For the records below, copy exactly the span that begins at the line containing "Given: Open the 6% zoom dropdown" and stops after the line containing "Click the rename line type icon", minus any pictures.

Top of DATA FOR PROCESSING

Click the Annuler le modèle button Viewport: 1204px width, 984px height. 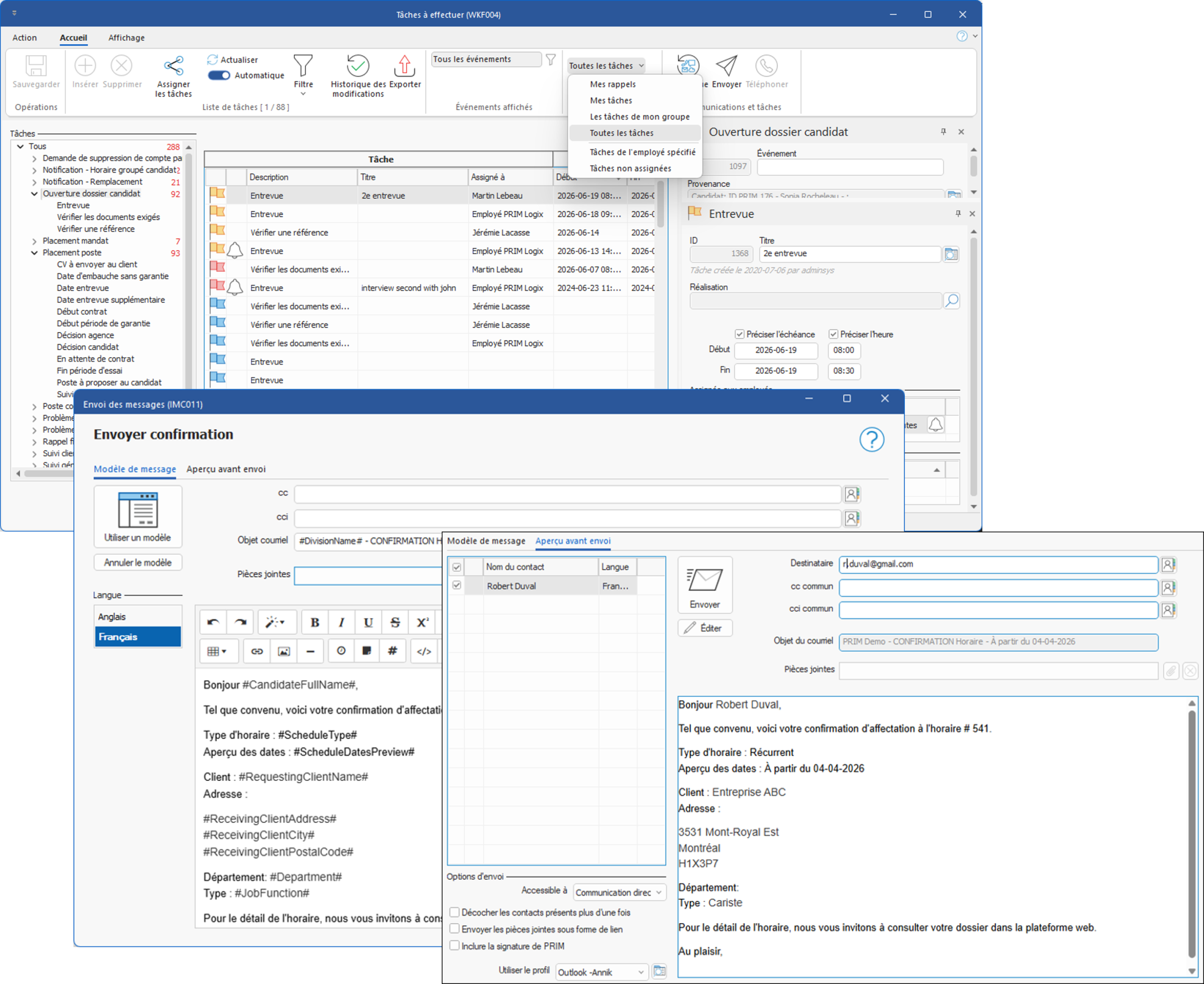coord(137,562)
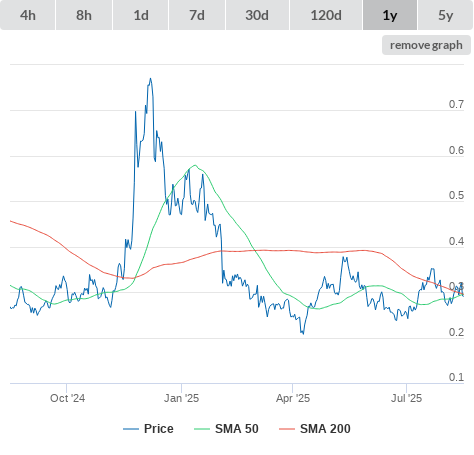The width and height of the screenshot is (474, 455).
Task: Click the green SMA 50 legend swatch
Action: (x=202, y=429)
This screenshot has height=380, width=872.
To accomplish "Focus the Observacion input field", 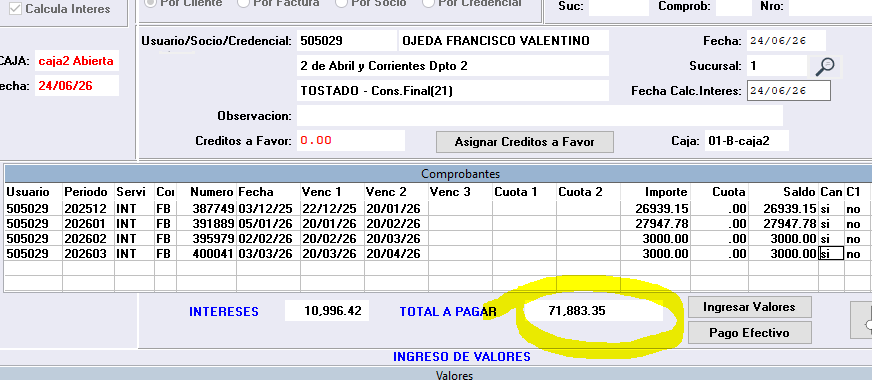I will tap(539, 116).
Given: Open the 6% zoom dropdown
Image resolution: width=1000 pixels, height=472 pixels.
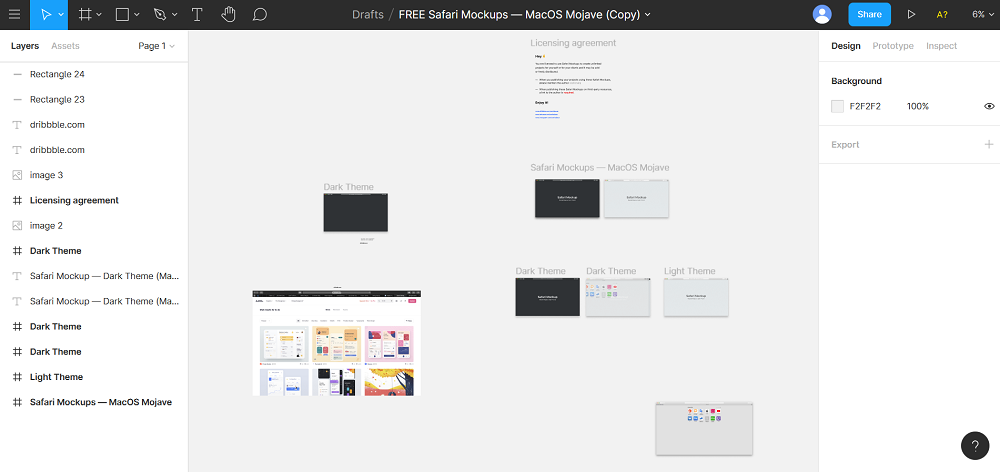Looking at the screenshot, I should pos(982,15).
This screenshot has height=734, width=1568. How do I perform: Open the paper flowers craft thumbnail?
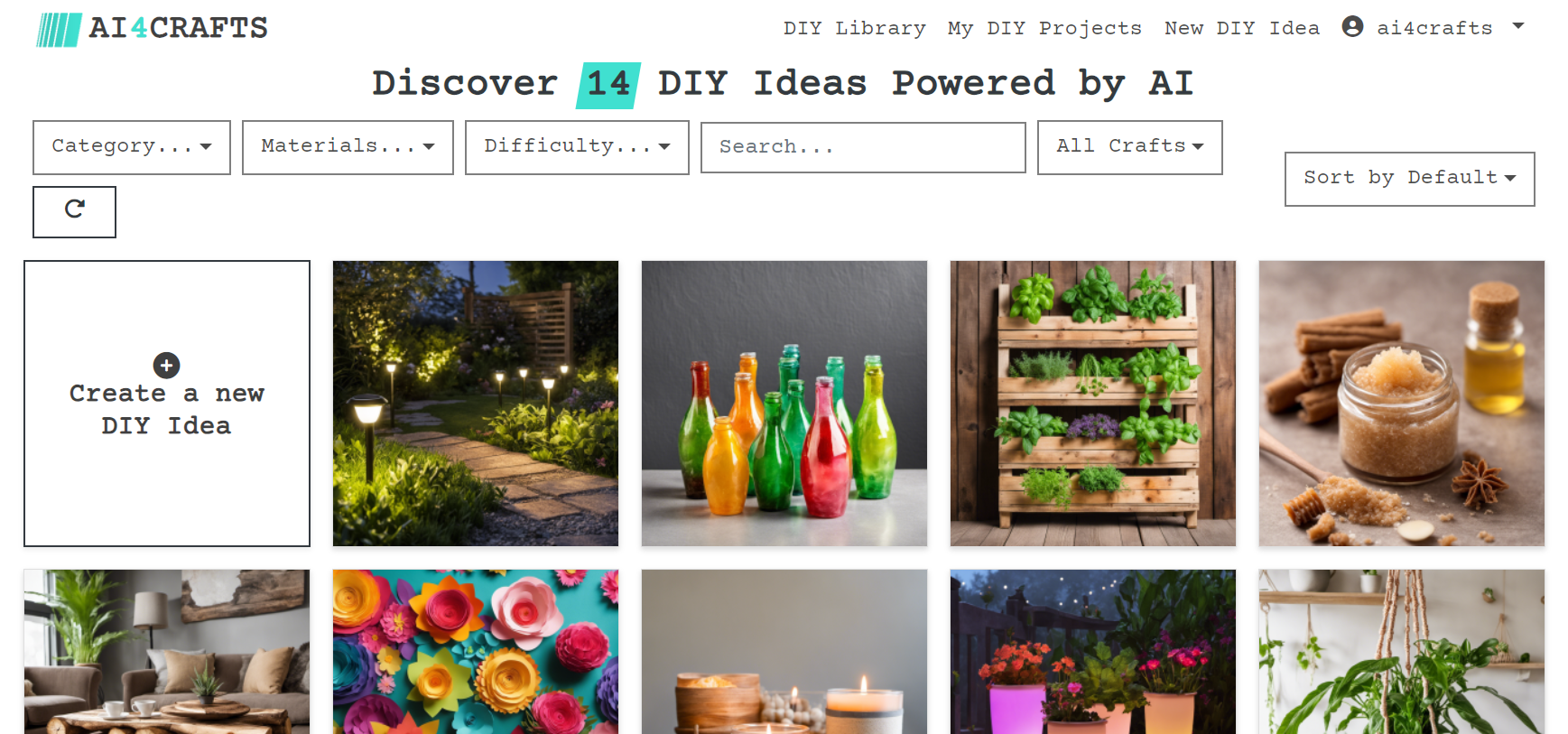(x=476, y=652)
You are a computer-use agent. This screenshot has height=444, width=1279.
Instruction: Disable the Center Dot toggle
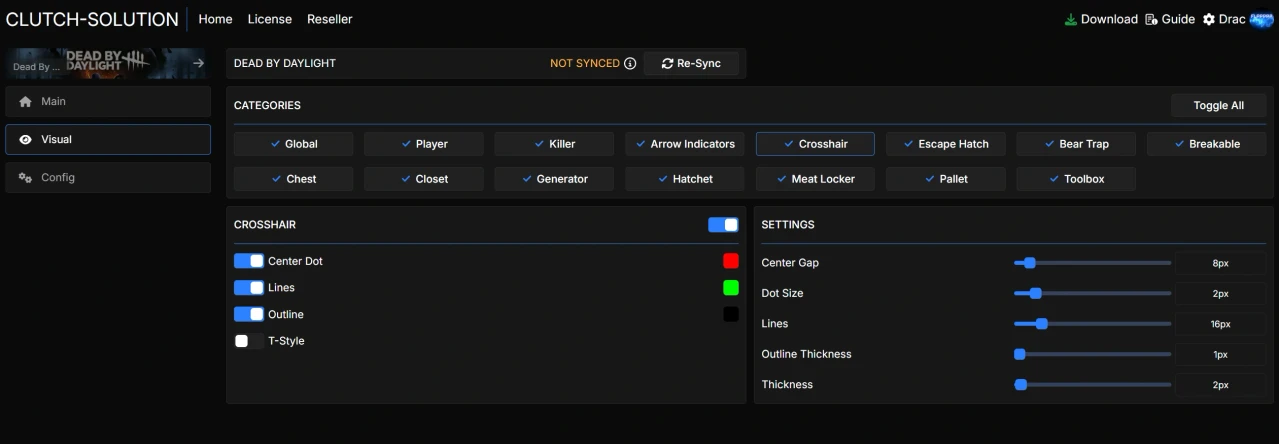click(x=249, y=261)
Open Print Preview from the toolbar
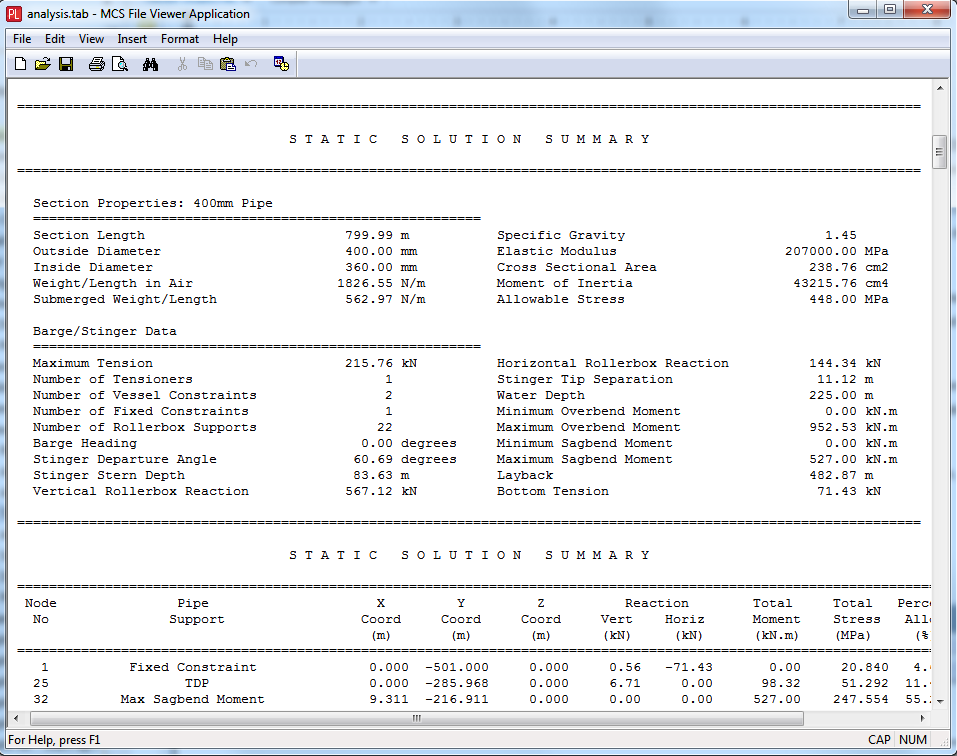Viewport: 957px width, 756px height. pyautogui.click(x=119, y=65)
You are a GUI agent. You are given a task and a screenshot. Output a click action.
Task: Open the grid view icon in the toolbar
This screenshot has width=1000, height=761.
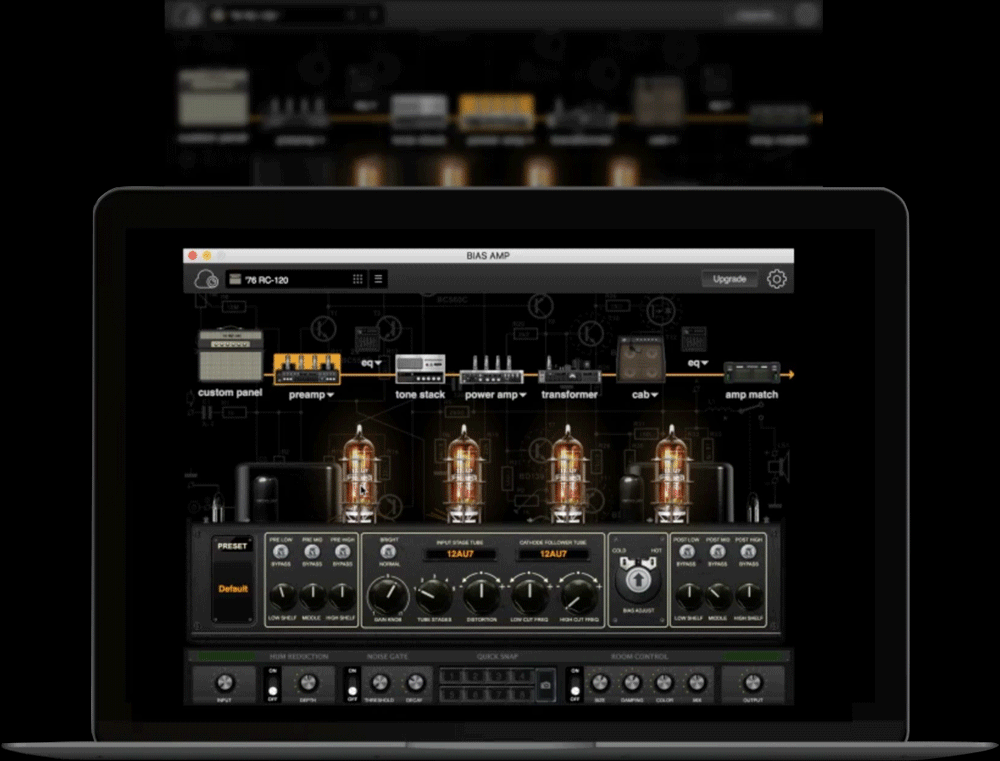click(x=357, y=278)
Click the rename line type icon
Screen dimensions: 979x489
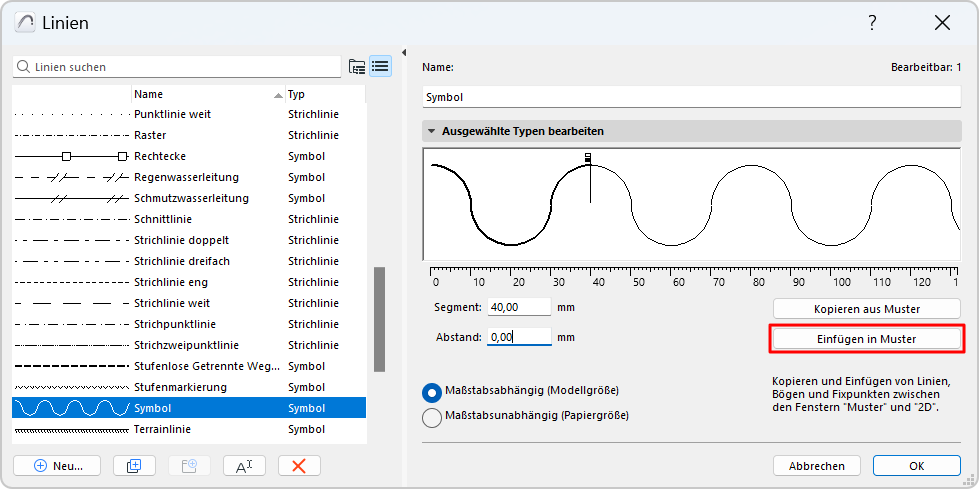coord(243,465)
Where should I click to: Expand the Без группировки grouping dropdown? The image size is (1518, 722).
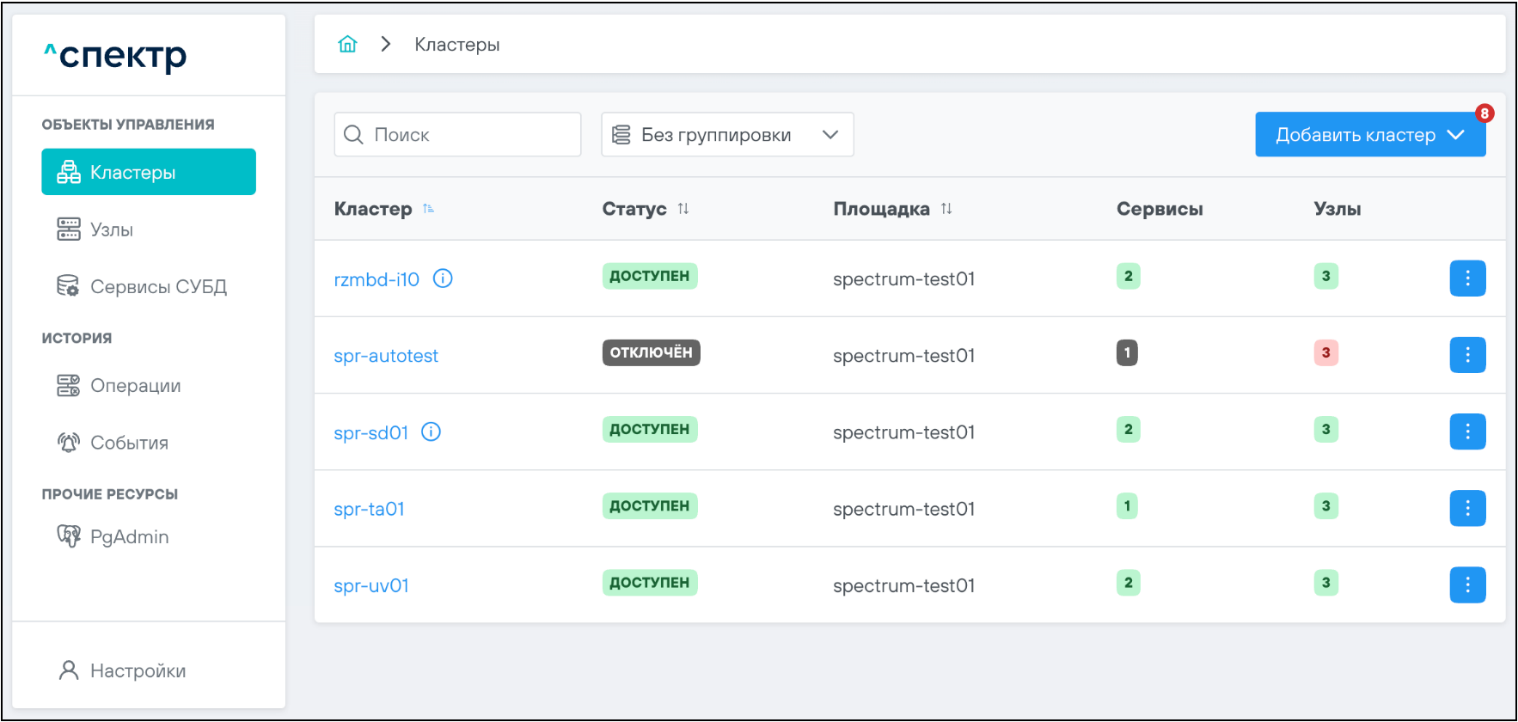click(x=727, y=135)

Bottom of DATA FOR PROCESSING

_TASK RESULT_
Given: Open the 6% zoom dropdown
Image resolution: width=1000 pixels, height=472 pixels.
Looking at the screenshot, I should pos(982,15).
This screenshot has height=734, width=1568. How do I perform: Open the paper flowers craft thumbnail?
(x=476, y=652)
You are a computer-use agent. This screenshot has height=444, width=1279.
Instruction: Disable the Center Dot toggle
click(x=249, y=261)
Open Print Preview from the toolbar
Viewport: 957px width, 756px height. pyautogui.click(x=119, y=65)
You are a GUI agent. You are given a task and a screenshot. Output a click action.
Task: Open the grid view icon in the toolbar
This screenshot has width=1000, height=761.
click(x=357, y=278)
Click the rename line type icon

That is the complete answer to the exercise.